ASSIGNMENT:
Only the lines that contain the string "Task" belong in the answer; pull them from the records.

SUPPLIED DATA:
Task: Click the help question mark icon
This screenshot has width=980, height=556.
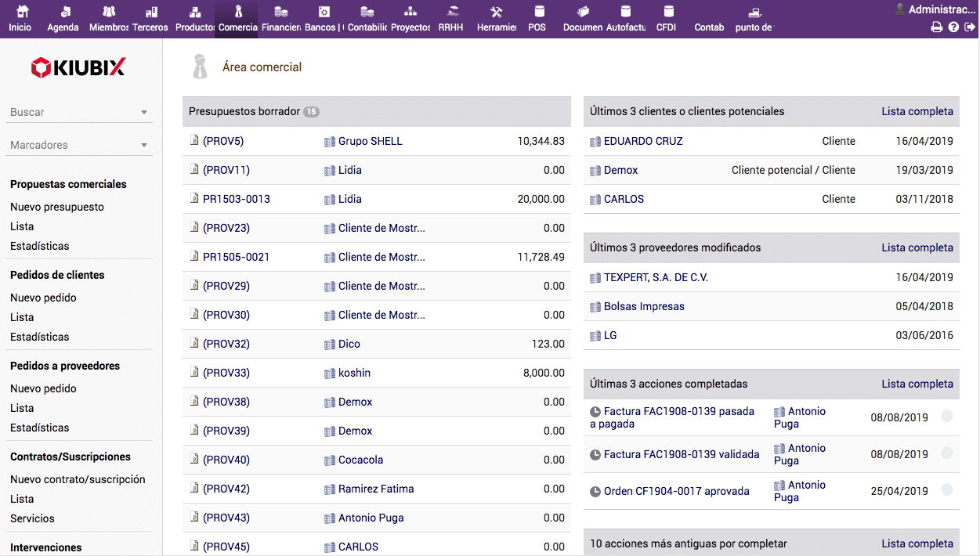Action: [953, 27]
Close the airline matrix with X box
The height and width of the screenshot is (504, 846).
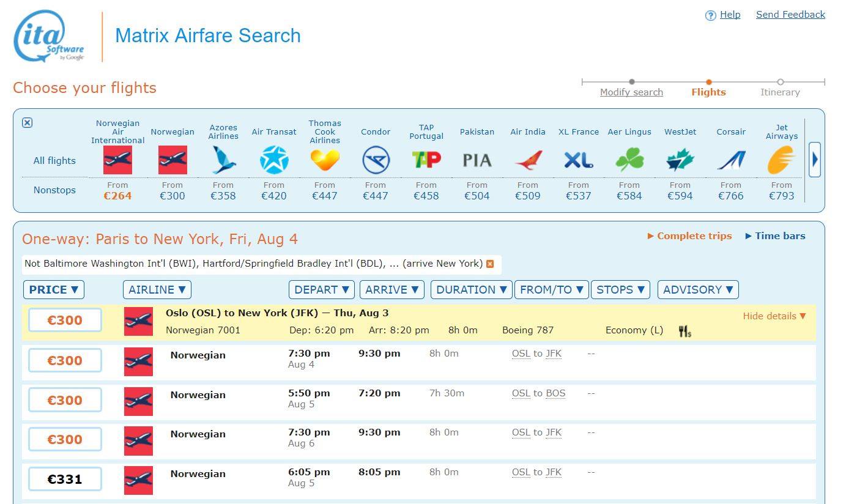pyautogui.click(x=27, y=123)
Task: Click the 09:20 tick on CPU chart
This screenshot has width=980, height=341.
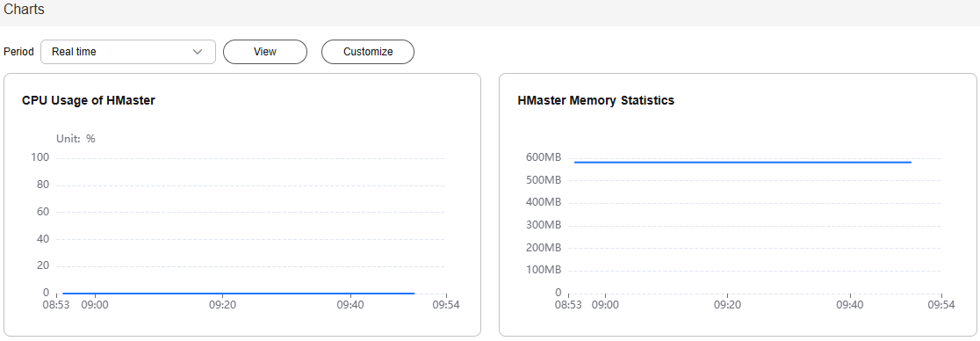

EXPECTED OUTPUT:
Task: Click the help question mark icon
Task: Click the 09:20 tick on CPU chart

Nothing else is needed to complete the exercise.